### WHAT IS NEEDED
Go through the lines below and copy any that hold the string "title".

### TASK INPUTS
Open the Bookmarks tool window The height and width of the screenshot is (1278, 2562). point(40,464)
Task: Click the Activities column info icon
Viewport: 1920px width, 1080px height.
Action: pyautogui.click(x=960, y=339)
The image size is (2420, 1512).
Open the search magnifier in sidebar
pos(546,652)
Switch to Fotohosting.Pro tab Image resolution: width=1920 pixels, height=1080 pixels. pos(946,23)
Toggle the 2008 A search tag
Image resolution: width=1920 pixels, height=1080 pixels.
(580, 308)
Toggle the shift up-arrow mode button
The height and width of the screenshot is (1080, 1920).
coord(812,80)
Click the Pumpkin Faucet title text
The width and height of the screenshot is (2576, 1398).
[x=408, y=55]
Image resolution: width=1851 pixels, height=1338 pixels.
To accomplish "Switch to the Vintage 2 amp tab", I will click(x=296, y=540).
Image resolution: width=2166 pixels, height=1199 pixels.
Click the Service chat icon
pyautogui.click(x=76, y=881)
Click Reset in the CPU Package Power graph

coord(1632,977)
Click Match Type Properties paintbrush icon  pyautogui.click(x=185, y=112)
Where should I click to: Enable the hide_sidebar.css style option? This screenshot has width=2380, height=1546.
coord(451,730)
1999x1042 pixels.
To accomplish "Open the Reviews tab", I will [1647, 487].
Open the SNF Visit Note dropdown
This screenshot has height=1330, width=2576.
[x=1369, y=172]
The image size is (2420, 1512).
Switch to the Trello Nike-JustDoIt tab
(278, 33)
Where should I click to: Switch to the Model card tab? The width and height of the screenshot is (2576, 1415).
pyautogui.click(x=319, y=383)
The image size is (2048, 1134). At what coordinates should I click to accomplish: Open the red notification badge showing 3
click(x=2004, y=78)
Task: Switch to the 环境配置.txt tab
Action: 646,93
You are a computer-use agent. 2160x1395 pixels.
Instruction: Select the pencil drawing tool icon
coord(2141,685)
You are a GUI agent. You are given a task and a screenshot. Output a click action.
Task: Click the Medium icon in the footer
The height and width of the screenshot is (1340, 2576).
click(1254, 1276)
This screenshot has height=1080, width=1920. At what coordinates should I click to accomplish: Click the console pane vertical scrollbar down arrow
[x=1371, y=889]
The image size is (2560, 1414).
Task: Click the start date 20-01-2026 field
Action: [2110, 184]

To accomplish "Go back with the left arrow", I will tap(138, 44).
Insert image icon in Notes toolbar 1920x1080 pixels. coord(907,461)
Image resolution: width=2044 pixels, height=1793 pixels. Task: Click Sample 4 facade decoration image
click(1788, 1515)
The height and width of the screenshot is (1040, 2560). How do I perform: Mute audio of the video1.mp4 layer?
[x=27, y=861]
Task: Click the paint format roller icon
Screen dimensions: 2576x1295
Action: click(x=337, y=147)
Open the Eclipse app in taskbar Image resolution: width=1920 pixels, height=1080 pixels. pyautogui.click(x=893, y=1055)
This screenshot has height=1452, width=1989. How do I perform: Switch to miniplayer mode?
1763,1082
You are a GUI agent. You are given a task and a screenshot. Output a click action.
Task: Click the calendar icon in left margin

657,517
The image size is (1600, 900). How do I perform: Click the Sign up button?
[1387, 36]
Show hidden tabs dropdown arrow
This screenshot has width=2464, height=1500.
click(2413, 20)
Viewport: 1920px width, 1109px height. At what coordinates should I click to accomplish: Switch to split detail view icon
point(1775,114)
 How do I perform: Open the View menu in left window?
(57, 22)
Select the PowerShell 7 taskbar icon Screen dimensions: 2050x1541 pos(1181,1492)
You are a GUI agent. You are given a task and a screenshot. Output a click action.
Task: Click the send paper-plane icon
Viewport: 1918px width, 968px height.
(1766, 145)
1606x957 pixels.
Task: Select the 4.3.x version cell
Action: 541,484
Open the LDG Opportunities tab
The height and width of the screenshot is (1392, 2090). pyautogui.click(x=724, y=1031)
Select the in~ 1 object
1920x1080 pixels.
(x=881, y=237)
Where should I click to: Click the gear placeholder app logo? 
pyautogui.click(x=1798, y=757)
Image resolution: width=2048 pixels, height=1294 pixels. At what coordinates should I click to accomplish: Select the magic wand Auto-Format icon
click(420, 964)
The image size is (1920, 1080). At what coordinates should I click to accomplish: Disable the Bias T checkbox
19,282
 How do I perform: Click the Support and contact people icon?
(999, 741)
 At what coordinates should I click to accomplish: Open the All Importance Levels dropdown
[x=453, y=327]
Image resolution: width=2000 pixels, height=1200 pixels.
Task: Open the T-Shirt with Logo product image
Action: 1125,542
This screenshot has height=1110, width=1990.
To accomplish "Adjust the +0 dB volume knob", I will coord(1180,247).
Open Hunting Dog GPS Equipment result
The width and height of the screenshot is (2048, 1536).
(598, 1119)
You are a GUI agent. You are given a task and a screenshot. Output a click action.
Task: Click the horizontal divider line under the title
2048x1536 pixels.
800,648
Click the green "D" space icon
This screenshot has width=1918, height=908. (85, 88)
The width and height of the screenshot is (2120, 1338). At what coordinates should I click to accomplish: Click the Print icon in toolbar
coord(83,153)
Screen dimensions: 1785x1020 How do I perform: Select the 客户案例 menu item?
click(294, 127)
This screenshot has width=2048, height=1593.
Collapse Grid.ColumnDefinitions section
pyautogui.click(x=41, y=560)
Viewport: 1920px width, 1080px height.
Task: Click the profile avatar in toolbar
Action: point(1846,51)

### SOLUTION TO THE EXERCISE
Click the Pumpkin Faucet title text
Task: Click the horizontal divider line under the title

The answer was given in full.